**TRY IT:**
Below are some records. Return exactly the lines from the one with "You are a computer-use agent. 750x1146" to the one with "Select the Protein", and nothing else.

[Stored data]
== Segment start ==
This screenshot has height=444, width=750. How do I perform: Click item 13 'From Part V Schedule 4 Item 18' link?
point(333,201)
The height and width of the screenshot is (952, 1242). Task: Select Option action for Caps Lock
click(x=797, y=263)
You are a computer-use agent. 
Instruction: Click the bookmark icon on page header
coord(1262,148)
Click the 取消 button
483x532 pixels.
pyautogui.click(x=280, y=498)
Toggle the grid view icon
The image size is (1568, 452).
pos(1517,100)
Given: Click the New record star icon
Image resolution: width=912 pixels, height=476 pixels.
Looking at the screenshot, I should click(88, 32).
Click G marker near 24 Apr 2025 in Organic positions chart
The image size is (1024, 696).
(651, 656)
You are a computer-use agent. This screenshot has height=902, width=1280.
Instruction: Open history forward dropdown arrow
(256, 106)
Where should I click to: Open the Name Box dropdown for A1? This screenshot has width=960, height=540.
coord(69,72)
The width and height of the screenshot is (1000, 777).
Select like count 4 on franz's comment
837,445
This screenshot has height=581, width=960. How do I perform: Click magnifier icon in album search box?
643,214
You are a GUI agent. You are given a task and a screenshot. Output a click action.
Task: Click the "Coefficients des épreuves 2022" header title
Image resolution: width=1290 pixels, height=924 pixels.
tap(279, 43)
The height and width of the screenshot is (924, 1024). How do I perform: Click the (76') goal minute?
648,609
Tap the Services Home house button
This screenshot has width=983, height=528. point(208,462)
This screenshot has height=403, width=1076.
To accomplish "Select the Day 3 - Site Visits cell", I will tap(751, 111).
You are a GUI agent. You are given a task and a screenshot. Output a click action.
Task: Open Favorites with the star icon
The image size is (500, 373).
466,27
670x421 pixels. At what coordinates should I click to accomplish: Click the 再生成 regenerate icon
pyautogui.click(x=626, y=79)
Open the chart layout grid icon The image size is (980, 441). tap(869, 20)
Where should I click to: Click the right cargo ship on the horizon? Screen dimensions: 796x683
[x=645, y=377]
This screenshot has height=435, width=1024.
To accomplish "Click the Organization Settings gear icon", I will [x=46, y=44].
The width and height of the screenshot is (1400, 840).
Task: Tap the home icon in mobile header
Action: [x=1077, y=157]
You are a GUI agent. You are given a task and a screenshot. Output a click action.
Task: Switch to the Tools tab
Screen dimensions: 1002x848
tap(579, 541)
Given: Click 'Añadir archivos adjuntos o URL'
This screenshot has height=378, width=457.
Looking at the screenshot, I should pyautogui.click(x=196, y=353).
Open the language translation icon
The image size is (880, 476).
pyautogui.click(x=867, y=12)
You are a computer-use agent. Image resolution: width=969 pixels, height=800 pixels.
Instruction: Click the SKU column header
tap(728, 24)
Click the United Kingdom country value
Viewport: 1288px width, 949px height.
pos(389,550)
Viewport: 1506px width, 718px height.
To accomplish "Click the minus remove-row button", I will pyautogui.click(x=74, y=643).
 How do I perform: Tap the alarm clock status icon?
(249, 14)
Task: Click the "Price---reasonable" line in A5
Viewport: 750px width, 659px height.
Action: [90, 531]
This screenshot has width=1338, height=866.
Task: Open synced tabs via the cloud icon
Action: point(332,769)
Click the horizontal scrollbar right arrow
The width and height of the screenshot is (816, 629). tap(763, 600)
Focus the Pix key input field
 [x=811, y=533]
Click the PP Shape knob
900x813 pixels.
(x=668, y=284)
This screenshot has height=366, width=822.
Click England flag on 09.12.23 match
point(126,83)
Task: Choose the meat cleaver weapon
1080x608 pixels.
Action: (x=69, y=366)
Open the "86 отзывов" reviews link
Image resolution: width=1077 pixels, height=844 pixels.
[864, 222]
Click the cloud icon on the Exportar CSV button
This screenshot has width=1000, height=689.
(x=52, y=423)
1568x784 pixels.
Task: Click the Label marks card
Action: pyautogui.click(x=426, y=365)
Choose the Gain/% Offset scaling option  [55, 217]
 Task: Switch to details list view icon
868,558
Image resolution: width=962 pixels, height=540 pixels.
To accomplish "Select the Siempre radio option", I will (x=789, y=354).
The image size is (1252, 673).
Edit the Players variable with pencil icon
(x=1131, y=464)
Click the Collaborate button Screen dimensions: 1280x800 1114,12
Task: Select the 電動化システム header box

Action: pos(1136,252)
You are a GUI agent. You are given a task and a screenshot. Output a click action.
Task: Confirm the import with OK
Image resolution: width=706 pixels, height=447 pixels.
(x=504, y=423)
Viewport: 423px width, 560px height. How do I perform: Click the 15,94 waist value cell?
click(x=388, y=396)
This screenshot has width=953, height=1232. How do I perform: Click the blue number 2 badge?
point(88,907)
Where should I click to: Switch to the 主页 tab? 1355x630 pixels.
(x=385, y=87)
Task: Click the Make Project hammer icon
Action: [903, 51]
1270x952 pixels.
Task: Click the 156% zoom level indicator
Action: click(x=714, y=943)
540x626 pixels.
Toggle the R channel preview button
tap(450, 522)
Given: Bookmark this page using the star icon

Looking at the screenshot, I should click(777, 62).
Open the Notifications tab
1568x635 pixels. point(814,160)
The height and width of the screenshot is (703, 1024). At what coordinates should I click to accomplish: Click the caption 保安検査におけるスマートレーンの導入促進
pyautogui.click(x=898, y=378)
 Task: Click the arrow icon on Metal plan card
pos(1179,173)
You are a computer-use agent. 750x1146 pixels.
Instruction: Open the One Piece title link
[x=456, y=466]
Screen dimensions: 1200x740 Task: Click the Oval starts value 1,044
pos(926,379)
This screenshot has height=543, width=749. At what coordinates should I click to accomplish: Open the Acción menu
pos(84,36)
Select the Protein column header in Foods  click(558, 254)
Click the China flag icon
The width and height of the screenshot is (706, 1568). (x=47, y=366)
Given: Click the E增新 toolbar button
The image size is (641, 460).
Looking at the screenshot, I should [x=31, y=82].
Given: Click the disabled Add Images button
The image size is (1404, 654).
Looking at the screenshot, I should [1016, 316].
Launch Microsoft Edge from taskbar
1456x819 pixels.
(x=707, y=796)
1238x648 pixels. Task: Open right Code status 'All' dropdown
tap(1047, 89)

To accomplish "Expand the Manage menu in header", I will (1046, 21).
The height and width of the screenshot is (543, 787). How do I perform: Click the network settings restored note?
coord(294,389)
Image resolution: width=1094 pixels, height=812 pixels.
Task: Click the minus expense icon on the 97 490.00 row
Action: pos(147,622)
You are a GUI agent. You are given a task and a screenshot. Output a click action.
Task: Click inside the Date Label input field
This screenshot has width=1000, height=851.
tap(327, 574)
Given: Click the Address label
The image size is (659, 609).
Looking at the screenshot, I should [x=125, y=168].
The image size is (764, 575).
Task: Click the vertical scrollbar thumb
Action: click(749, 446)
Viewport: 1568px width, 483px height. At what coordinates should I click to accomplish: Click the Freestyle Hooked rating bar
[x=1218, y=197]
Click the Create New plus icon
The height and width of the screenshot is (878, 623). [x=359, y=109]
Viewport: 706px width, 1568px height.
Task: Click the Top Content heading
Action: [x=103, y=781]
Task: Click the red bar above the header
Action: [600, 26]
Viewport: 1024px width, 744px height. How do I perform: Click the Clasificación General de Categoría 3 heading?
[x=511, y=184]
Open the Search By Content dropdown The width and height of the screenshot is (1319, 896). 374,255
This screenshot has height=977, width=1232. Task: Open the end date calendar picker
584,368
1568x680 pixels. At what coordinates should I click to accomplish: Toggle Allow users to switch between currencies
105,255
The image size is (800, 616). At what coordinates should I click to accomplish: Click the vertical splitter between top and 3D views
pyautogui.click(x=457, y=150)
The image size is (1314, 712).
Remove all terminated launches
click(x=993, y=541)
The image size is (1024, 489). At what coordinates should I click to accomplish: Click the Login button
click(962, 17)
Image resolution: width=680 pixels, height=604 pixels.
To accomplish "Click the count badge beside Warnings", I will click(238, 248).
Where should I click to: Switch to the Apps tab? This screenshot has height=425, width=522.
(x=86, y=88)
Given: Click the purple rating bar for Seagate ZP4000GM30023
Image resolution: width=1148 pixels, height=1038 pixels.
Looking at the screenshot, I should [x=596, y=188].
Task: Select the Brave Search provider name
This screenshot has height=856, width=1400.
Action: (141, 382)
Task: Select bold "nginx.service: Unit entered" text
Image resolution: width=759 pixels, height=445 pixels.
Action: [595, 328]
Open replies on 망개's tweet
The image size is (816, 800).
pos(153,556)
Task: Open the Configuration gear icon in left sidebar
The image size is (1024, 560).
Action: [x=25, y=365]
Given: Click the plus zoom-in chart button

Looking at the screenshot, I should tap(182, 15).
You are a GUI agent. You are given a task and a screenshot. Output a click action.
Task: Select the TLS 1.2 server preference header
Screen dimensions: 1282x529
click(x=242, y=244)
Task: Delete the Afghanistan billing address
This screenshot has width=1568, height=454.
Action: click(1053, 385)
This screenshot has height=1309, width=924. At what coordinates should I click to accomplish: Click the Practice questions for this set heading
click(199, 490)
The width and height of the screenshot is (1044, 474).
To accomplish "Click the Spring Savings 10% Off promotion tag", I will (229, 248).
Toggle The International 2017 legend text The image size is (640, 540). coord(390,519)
== Segment end ==
**RESULT:**
You are a computer-use agent. 750x1146 pixels.
Instruction: Open the One Piece title link
[x=456, y=466]
Screen dimensions: 1200x740 Task: Click the Oval starts value 1,044
pos(926,379)
This screenshot has height=543, width=749. At what coordinates should I click to accomplish: Open the Acción menu
pos(84,36)
Select the Protein column header in Foods  click(558, 254)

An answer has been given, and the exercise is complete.